The first signs of spring in the Chilterns

Saunderton to Wendover, Buckinghamshire

Quintessential beech woodland in the Chilterns

Quintessential beech woodland in the Chilterns

North to the Chilterns, to take advantage of early spring sunshine. A favourite area of mine, the chalk hills, downland and beautiful beech woodlands of the Chilterns Area of Outstanding Natural Beauty are very popular with walkers and riders. Generalising somewhat, the topography gives rise to two distinct landscapes: the south-east facing dip slope is heavily wooded, while the much steeper scarp slope that drops away abruptly to the north-west features valuable but rare chalk downland, a threatened habitat that, as I saw on this walk, is a priority for conservationists. A National Trail, the Ridgeway, follows an ancient trackway along the spine of the ridge for much of its route, starting (or finishing, depending on the direction in which you choose to walk) at Ivinghoe Beacon.
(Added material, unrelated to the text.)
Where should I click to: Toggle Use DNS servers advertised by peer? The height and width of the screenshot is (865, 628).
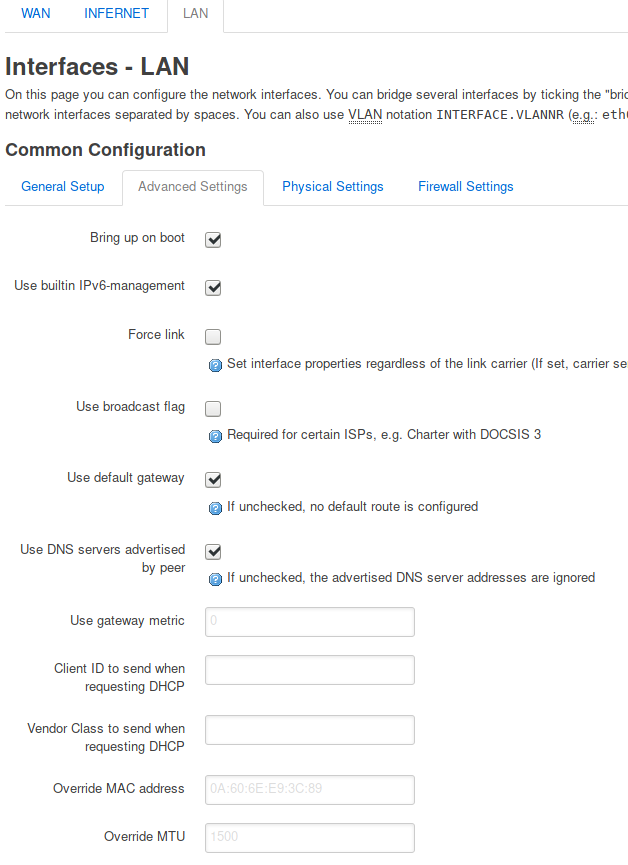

I began a little way south of the national trail, climbing through gorgeous dappled woodlands to join the Ridgeway and pass close to a world-famous country residence, before following the line of the scarp slope to my destination; I’m accompanied for much of the way by what must be one of the greatest conservation successes of recent years.

Start: Saunderton Station SU813981

Finish: Wendover Station SP865077

Length: 10¾ miles/5 hours

How to get there: Both stations are less than an hour from London, served by Chiltern Railways services from Marylebone. Each stations lies on an entirely different line however, so there doesn’t seem to be any option other than to buy two single tickets.